▶ TO-DO LIST
(a) Please print a passage from the chocolate cake recipe below, word for word, beginning at the words "Bake the cake" and stopping after "re-test at intervals.".
(b) Translate this sentence from the chocolate cake recipe into Spanish: "When the cake is completely cool, slide a knife around the edge, then gently release and remove the pan sides."

▶ DOCUMENT TEXT
/---
Chocolate cake: Easy on the flour, easy to make

by Terry B on February 21, 2007

Quality chocolate and butter are key to this easy-to-make, almost flourless cake. Recipe below.

As much as I love to cook, when it comes to dessert I’m often all too ready to follow the advice given with so many main course recipes in cooking magazines: Cap off the meal with a nice store-bought dessert. With all the premium ice creams out there and lots of little bakeries churning out a dazzling [sometimes almost daunting] assortment of goodies, it’s an easy default. But there’s just something so nice about finishing a great meal with something homemade.

Fortunately for me, Marion is far more ready than I am to ignore the easy charms of store-bought and whip up something sinfully sweet and delicious at home. This decadent, rich, nearly flourless chocolate cake is a perfect example. So I’ll get out of the kitchen and let Marion tell you how to make it.

[Almost] Flourless Chocolate Cake

10 ounces bittersweet chocolate, chopped coarsely [see Kitchen Notes]
1 cup [2 sticks] unsalted butter, cut into small pieces [see Kitchen Notes]
5 large eggs
One cup plus 5 tablespoons refined white sugar
1/2 tsp salt
5 tablespoons all-purpose flour
1-1/2 teaspoons baking powder
powdered sugar [optional—see Kitchen Notes]

Preheat oven to 325ºF. Butter and flour a 10-inch-diameter springform pan.

Put the chocolate and butter in the top of a double boiler so it’s over, not in or even touching, the water. While the water simmers gently below, stir the chocolate and butter together until it’s all melted and smooth. The reasons not to microwave this mixture or melt it more directly [just flat out dumped in a pot and heated over a flame, for instance] are numerous, but chiefest of them is that you will overheat the mix, which is a very bad thing when you get to the next step:

With a big whisk, mix the eggs and refined sugar in a large bowl by hand until everything is well blended and beginning to thicken, about two minutes. Next, sift the flour, salt and baking powder over the egg mixture and, still using the whisk, fold and stir it all together. Now, gradually, add in the chocolate mixture—gently folding it in about 1/4 cup at a time. [This cautious process also helps control the temperature—if the chocolate is too hot, it will start cooking the eggs and ruin the whole thing.]

Pour the batter into the prepared springform pan. [At this point it is permissible to leave a little batter in the bowl, so that, once the cake is in the oven, you can scrape out the bowl with a spatula, lick the spatula and exclaim, man, oh, man.] Put the cake in the oven and set a timer for 20 minutes. When the 20 minutes passes, loosely cover the cake with foil—don’t tuck it down tightly, just lay the foil across the top of the pan.

Bake the cake about 30 minutes longer. Test it, near the center. The tester should come out with a few moist crumbs—not with a glob of raw dough, but not dry either. If necessary, leave the cake in the oven a few minutes more and re-test at intervals.

Take the cake out of the oven; put it on a rack, still in the springform pan, and remove the foil. The cake will be rather puffy and a little of it may cling to the foil—don’t panic! That happens. Walk away for now. As the cake cools, it will fall and flatten out.

When the cake is completely cool, slide a knife around the edge, then gently release and remove the pan sides.
\---
▶ DATA EXCERPT
/---
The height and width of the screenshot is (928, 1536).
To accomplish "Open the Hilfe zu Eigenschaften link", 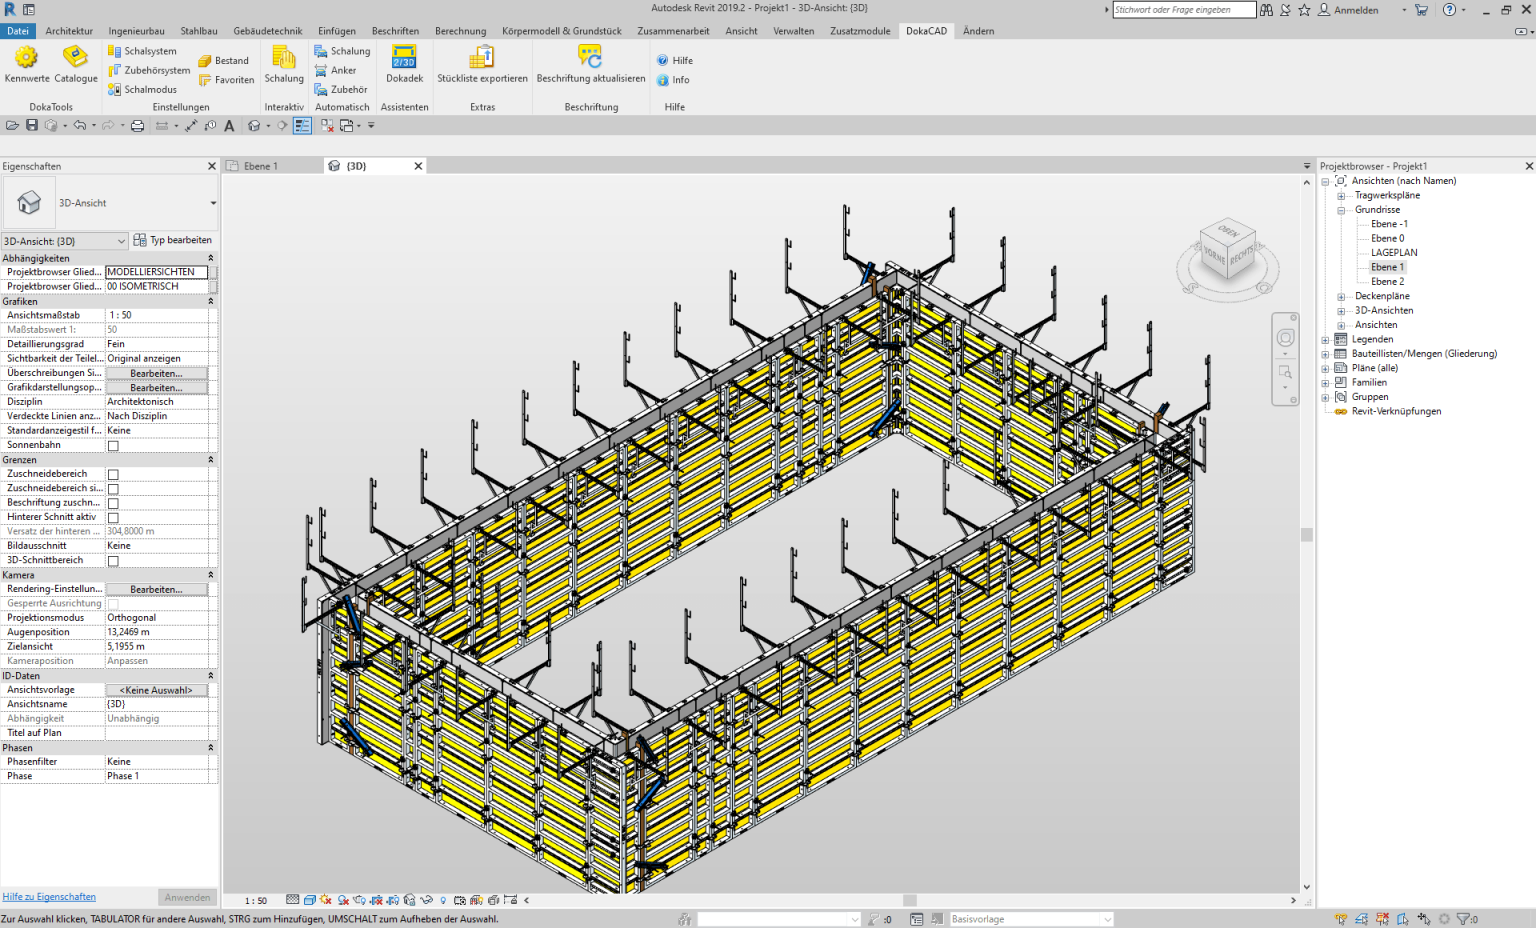I will 49,897.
\---
▶ THE SOLUTIONS
(a)
Bake the cake about 30 minutes longer. Test it, near the center. The tester should come out with a few moist crumbs—not with a glob of raw dough, but not dry either. If necessary, leave the cake in the oven a few minutes more and re-test at intervals.

(b) Cuando el pastel esté completamente frío, pase un cuchillo alrededor del borde y luego suelte con cuidado y retire los lados del molde.